Wednesday, June 8, 2011

The Other Shoe has Dropped, and It Appears to be Worn Out

What could be more fitting to write about in this, my 100th post, than the man who really got Americans (ok, only about seven of us) excited in the sport of cycling - Tom Boonen. Seriously, he used blow while at least some other riders in the pro peloton were turning to EPO, CERA, testosterone, Fluff, etc. When he finally takes off his lycra shorts for the last time and calls it quits, he most definitely has a spot in Hollywood. Truth be told Boonen is my favorite rider and I wish him all the best - go get 'em Tommeke, just lay off the white stuff.

Actually, the man I speak of is none other than Lance Edward Gunderson, better known to the world as Lance Armstrong. With all the allegations from former teammates, including Tyler Hamilton and Floyd Landis (George Hincapie is said to have given some pretty damning testimony to a grand jury about LA's, and his own, drug use), it is harder and harder for people that use reason to believe that he never used PEDs. In this article, author Renee Gough describes how her son - who is/was a huge LA fan - comes to grips with the Hamilton interview on 60 Minutes. Gough uses the metaphor of her son's favorite pair of shoes, a set of Livestrong Nikes:

I'm not sure what's worse, the fact that she uses as her subtitle, "Lance Armstrong's Livestrong apparel may be unraveling at the seams" - I fear that 'unraveling' is a bit of an understatement:

Or her son's response to the allegations made by Hamilton. In what Gough claims was an expertly reasoned response, her son's retort to the allegations was, "I’ve read Lance Armstrong’s book, the reason he did so good is because before he had cancer he didn’t realize how much he wanted it.” Sure, if will power is all it takes to get a person from a hospital bed and chemotherapy to winning the TdF, than I would have slept with so many girls as a young, 20-something roaming the streets of New York City. Bringing the story full circle, as well as tying (yeah, like laces, I'm in on it as well) together the shoe metaphor/unraveling pun, Gough says she is happy for the first time in her life to go shoe shopping to replace her son's Livestrong Nikes. This is where the story gets fishy; a woman who claims she hasn't been excited to go shoe shopping before? I'm not buying it.

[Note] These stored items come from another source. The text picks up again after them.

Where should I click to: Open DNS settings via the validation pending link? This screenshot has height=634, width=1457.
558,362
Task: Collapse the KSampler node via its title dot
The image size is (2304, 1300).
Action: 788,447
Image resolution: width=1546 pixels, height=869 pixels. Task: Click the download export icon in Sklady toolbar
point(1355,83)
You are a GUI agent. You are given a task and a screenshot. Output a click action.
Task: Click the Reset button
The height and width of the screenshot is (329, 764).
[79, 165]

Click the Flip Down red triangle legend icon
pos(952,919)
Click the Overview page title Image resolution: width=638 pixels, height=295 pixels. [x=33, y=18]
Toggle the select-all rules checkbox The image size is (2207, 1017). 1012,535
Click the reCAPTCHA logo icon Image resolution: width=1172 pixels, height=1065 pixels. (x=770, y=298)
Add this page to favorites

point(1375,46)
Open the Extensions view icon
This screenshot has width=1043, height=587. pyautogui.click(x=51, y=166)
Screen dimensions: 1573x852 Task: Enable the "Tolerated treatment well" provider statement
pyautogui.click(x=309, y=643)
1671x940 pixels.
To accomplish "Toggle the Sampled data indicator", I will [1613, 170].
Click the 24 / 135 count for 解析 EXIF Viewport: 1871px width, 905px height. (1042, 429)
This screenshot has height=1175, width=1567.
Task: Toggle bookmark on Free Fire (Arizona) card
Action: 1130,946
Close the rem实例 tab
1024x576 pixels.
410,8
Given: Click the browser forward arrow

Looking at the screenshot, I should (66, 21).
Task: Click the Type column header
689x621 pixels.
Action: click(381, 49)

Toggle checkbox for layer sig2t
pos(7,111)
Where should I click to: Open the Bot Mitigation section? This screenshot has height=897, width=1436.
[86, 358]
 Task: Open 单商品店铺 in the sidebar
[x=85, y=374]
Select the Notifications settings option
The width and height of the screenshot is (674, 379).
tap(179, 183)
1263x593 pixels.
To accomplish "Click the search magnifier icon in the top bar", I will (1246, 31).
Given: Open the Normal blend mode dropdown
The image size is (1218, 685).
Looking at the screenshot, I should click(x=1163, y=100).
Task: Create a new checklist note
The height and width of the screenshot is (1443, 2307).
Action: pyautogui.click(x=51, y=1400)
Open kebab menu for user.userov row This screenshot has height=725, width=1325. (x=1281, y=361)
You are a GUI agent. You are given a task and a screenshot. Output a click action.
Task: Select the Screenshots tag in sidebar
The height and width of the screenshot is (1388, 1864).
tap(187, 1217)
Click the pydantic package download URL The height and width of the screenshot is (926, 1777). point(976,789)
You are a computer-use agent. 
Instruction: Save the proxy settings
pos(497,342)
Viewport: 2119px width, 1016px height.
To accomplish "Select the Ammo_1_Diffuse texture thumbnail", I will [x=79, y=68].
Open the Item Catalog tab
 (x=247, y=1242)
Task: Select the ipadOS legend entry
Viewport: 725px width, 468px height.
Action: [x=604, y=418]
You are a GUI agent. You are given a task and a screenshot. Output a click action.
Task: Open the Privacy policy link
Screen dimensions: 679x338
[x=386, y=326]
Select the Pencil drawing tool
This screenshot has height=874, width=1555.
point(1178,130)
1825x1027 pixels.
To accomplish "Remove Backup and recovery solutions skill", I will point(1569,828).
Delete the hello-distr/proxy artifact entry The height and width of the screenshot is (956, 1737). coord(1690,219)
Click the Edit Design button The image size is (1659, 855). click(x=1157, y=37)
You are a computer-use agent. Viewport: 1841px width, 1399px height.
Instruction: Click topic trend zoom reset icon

While I understand her desire to replace the shoes, a physical reminder of LA, she falls in the same trap as just about every other person who discusses the issue of LA doping - that the Livestrong Foundation has cheated the same way LA (possibly) has. Hitting close to home, KC's soccer team - Sporting KC - has a new stadium that the writer of this article seems to believe links them directly to LA. I don't know if Livestrong has ever done anything illegal or if LA was involved, but what I do know is that no matter how horrible a person LA may turn out to be, the foundation he started is one that has an honorable cause. LA and Livestrong will always be linked, but transferring the negative aspects of the person onto the foundation is ridiculous.

No matter what happens with LA, Livestrong will most likely take a hit, but in the end people will realize when they pledge money to Livestrong or purchase Livestrong themed articles of clothing, they will be helping those with cancer (as well as hurting those children who work in Chinese sweatshops). In the end this all would be much easier to sort out and result in a much neater clean up if LA had just joined Boonen for an eight ball instead of (possibly) injecting himself with drugs. It's not as if he couldn't afford to waste a few hundred dollar bills to make straws.